The Los Angeles County Board of Supervisors and law enforcement officials want to find an answer to that question.

So the Supervisors renewed a $10,000 reward Tuesday in hopes of identifying a hit-and-run driver who ran down and killed a teenage girl and injured two women, who appear to have been working as prostitutes in Santa Ana.

Supervisor Don Knabe recommended extending the reward, set to expire Oct. 9.

Though the July 10 incident happened in Orange County, 16-year-old Lameia Harris was a ward of Los Angeles County who had been placed in a group home from which she had gone missing, according to Santa Ana police.

The three victims were standing in a center median as motorists slowed and stopped to talk to them prior to the hit-and-run. Santa Ana police Cpl. Anthony Bertagna noted the area was a hotbed of prostitution.

Investigators are now considering whether the motorist, who witnesses say was a Latino man, deliberately tried to run over the victims, who appear to have been working as prostitutes, Bertagna said.

“Was his an intentional act (by) someone like a pimp or an upset customer?” Bertagna said in July. “Or was it someone who, because traffic was stopped, became impatient and decided to drive in that lane and hit all three?”
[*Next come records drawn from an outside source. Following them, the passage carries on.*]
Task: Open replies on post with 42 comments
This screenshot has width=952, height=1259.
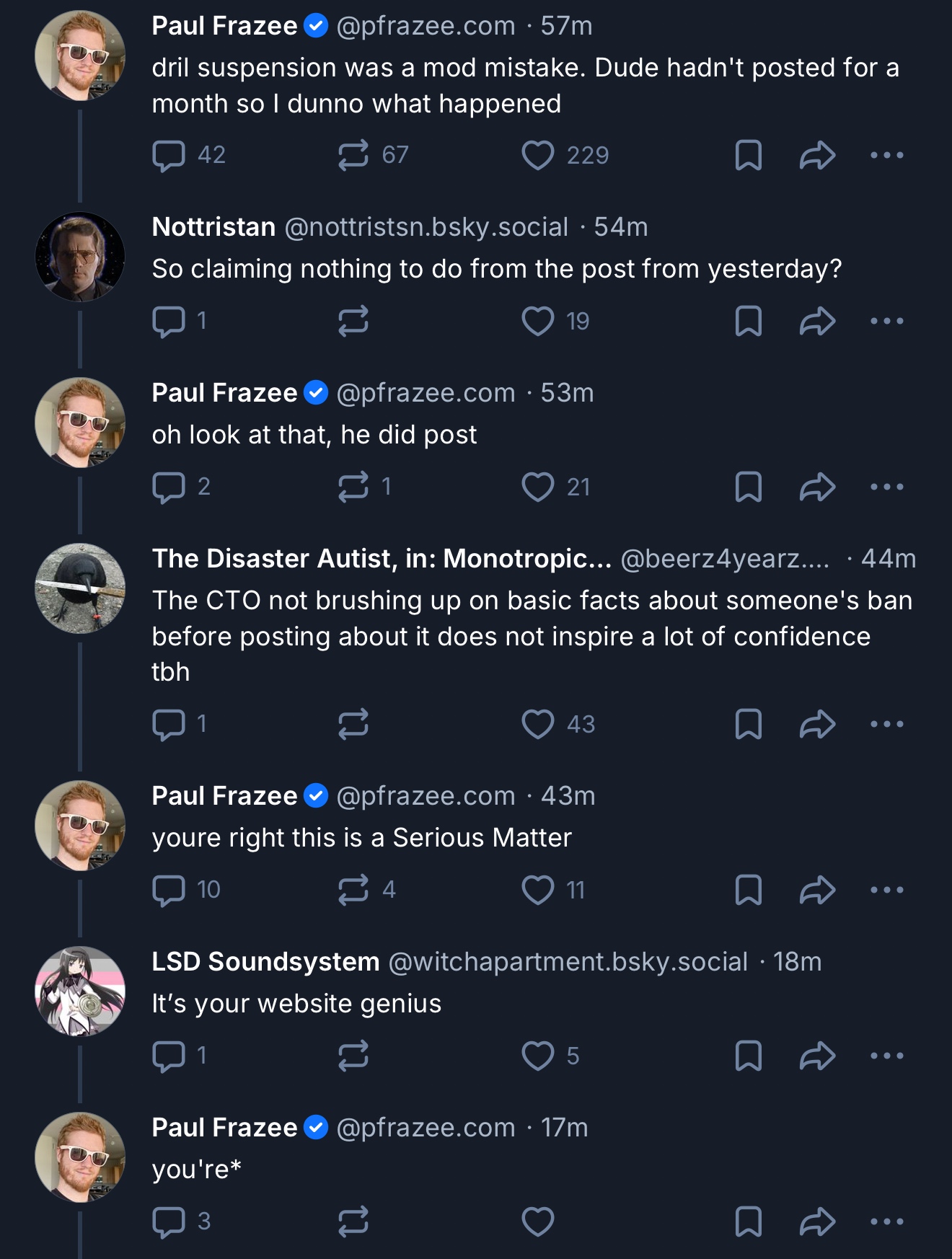Action: 169,155
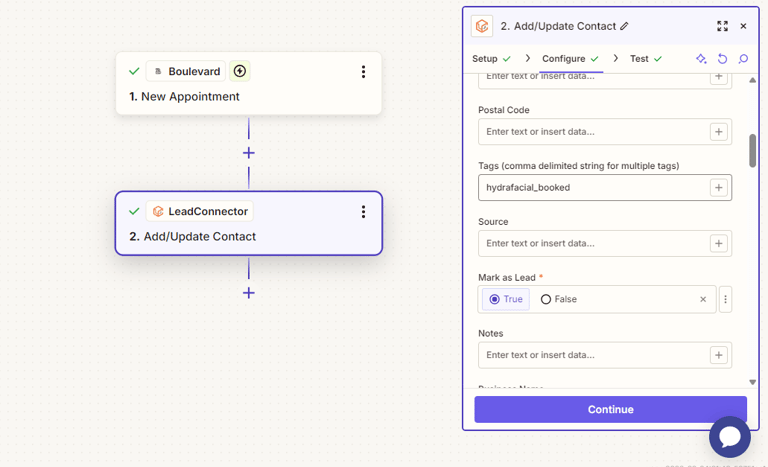Click the AI sparkle icon in the panel toolbar
768x467 pixels.
[701, 59]
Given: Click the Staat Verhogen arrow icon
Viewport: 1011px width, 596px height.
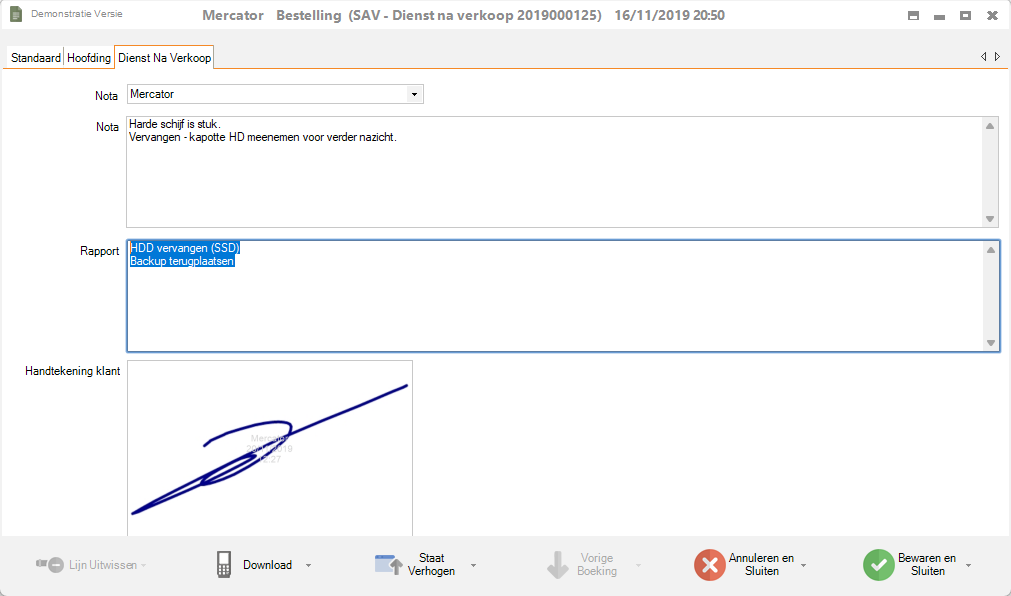Looking at the screenshot, I should pyautogui.click(x=388, y=565).
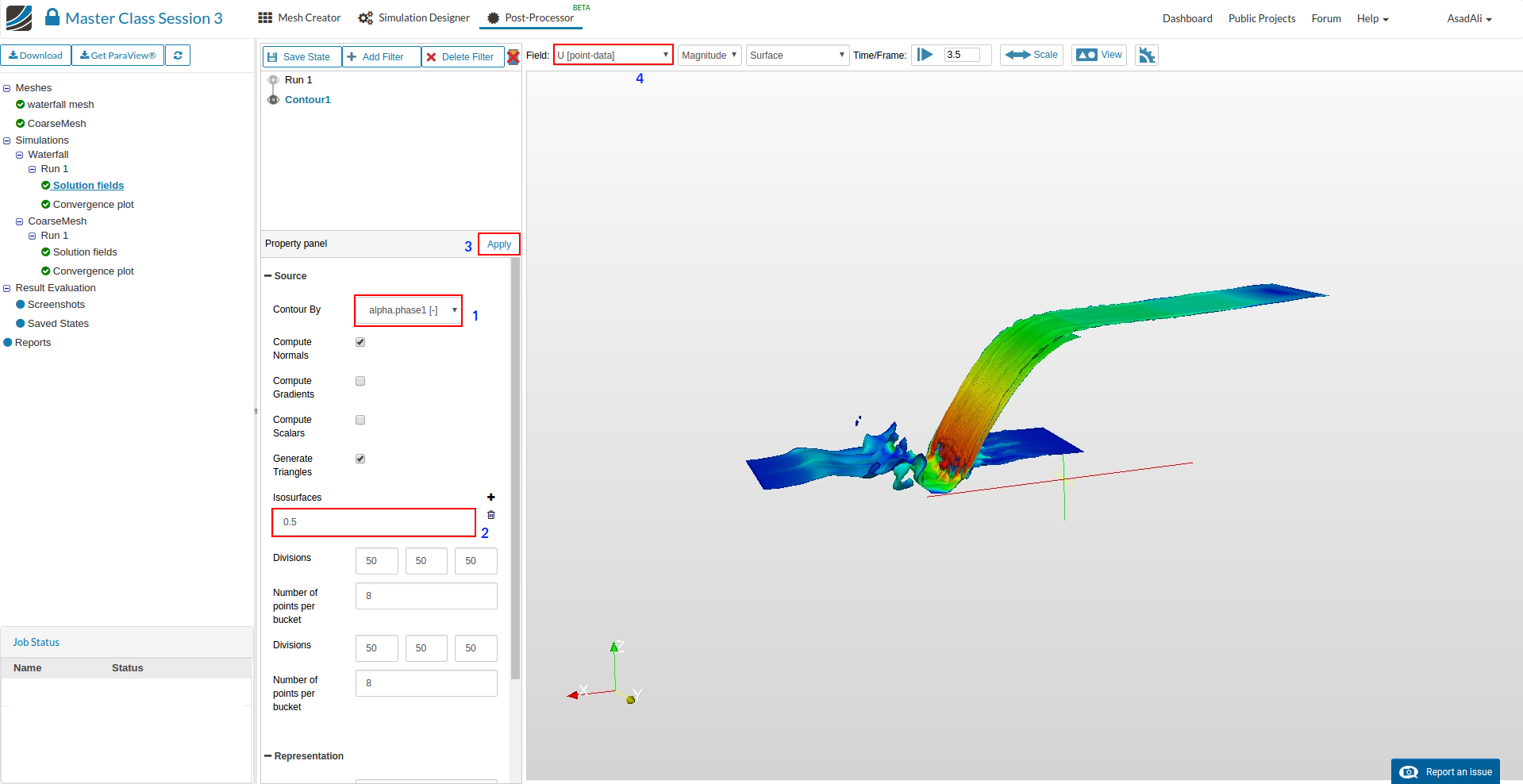The image size is (1523, 784).
Task: Click the reset camera icon right of View
Action: [x=1147, y=56]
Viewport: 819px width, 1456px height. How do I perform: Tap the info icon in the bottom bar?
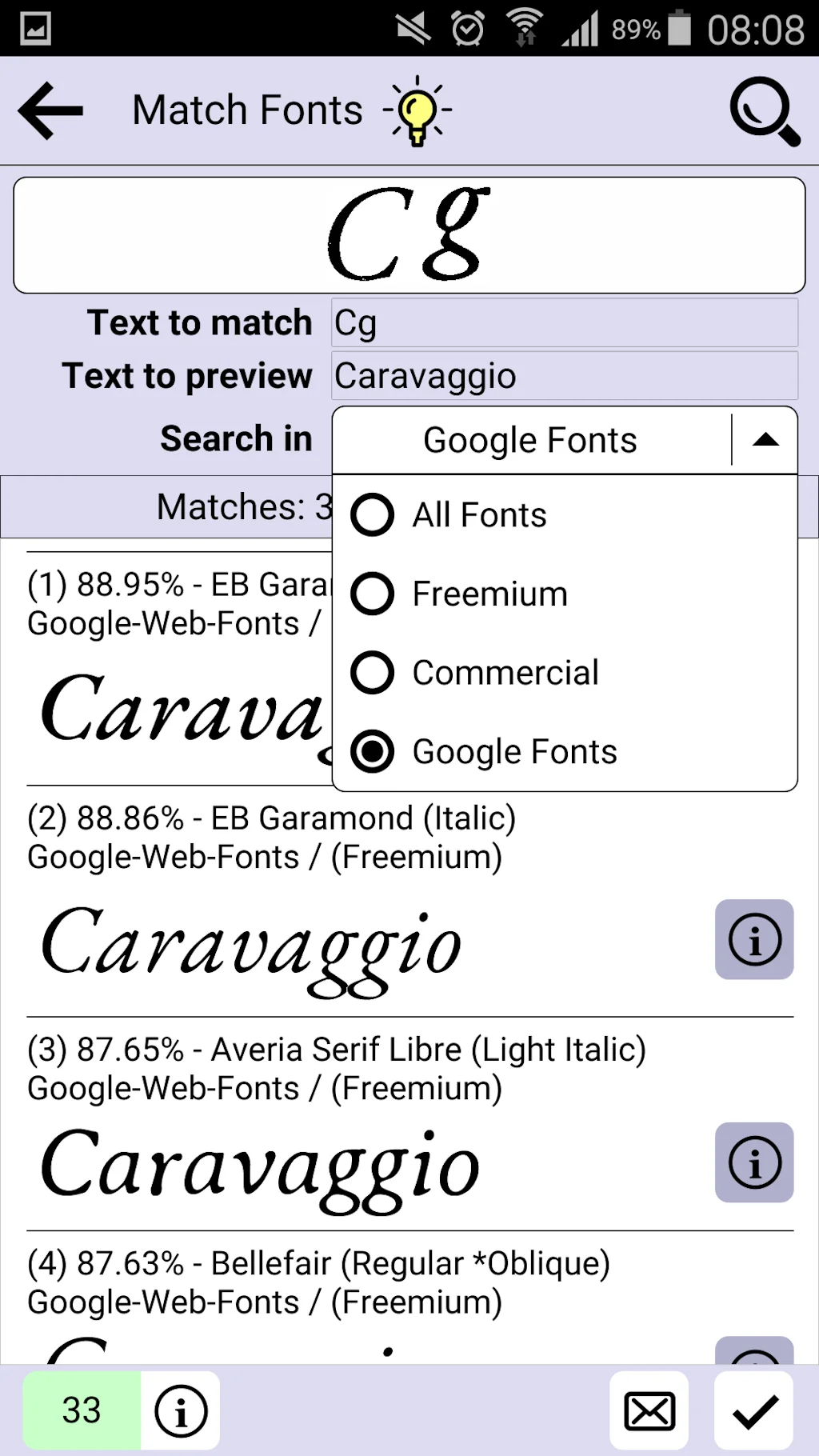pyautogui.click(x=180, y=1411)
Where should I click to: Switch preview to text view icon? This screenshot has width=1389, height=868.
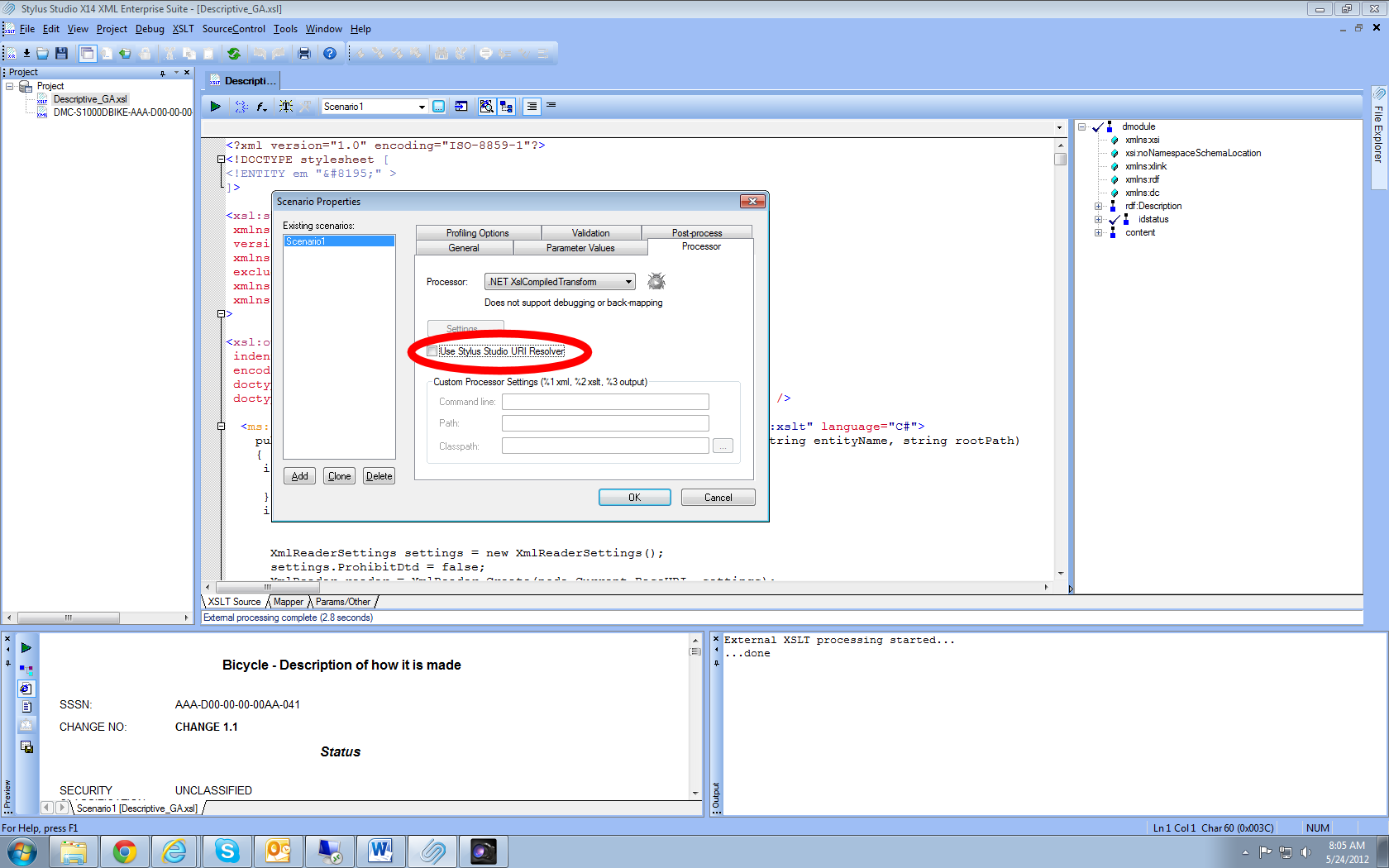[x=26, y=707]
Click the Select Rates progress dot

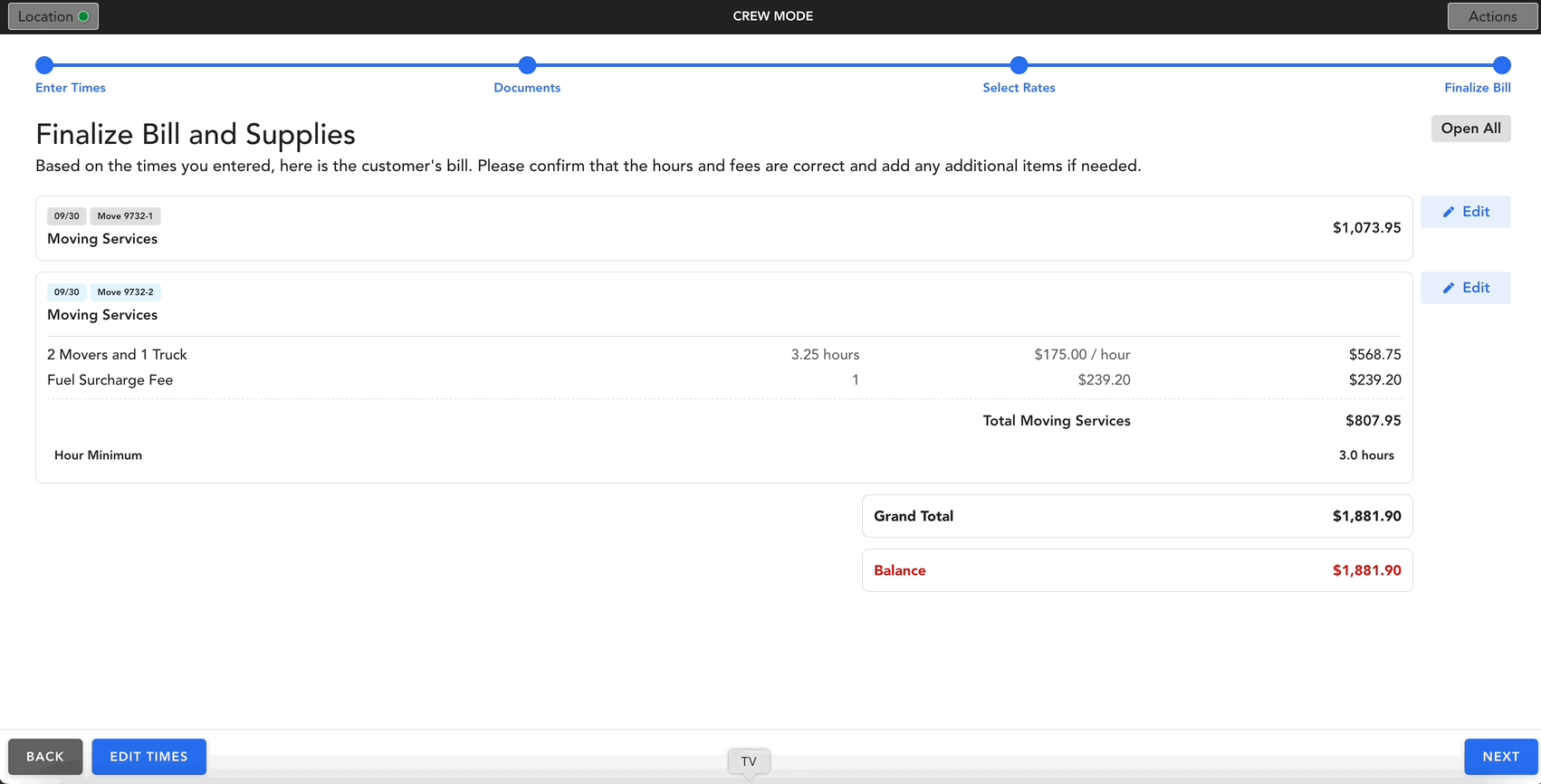point(1019,65)
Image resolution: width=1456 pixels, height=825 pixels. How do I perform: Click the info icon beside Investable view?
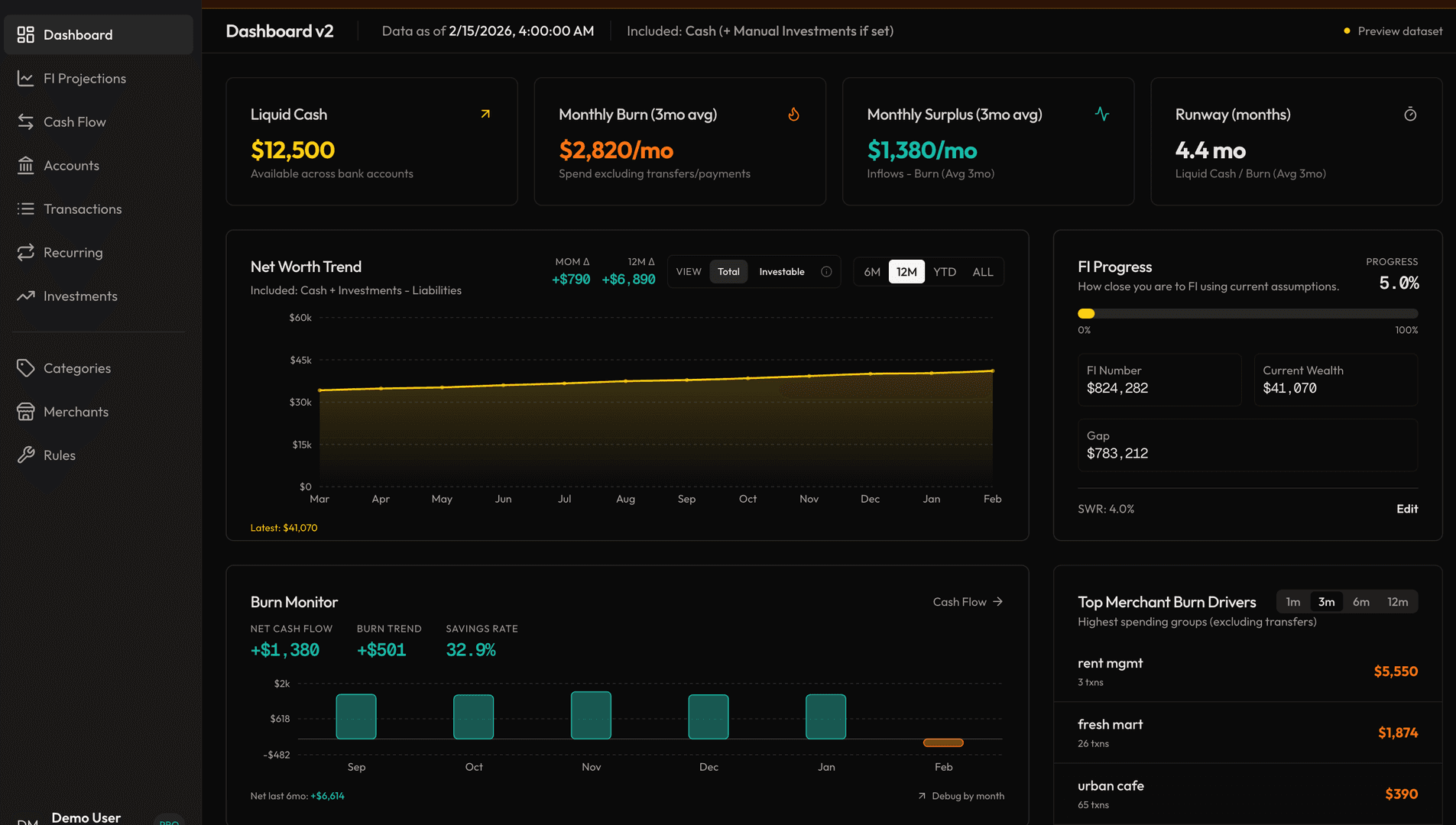pos(826,272)
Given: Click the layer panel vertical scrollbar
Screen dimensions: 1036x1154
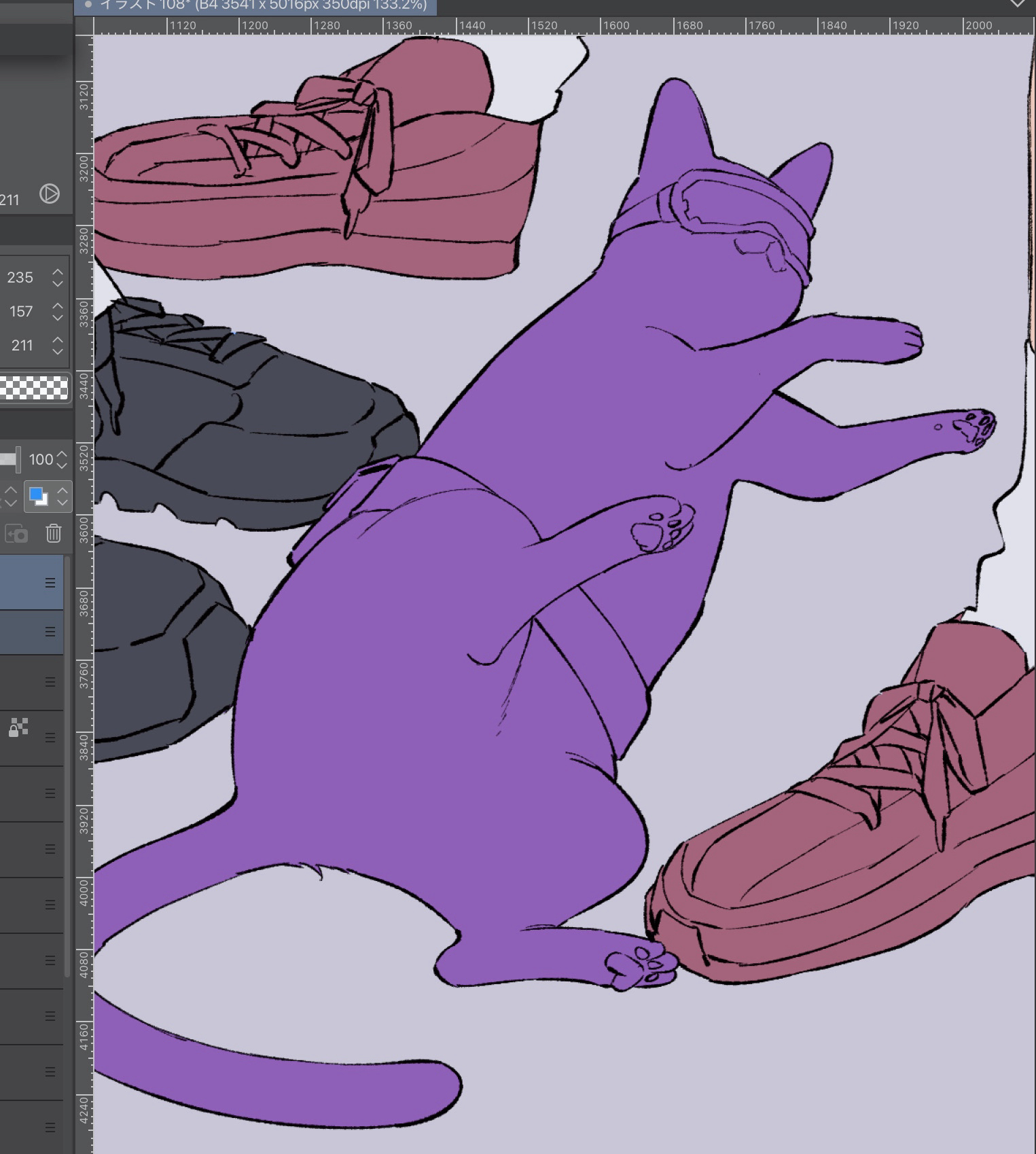Looking at the screenshot, I should coord(67,747).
The motorist was driving a dark gray Nissan Armada. Surveillance video showed the SUV’s left front headlight dangling following the crash on Hazard Avenue just west of Harbor Boulevard, Bertagna said.

 

“Everyone in the Los Angeles County family who knew Lameia mourns her loss,” Knabe said. “It is heartbreaking that someone so young who was trying so hard to overcome the many challenges she was bravely facing could have her life taken from her in such a violent way.”

The county’s human trafficking task force is helping with the investigation, Bertagna said.

The reward will now be available for at least another 90 days.

Knabe asked anyone with more information to call Bertagna at (714) 709- 2043.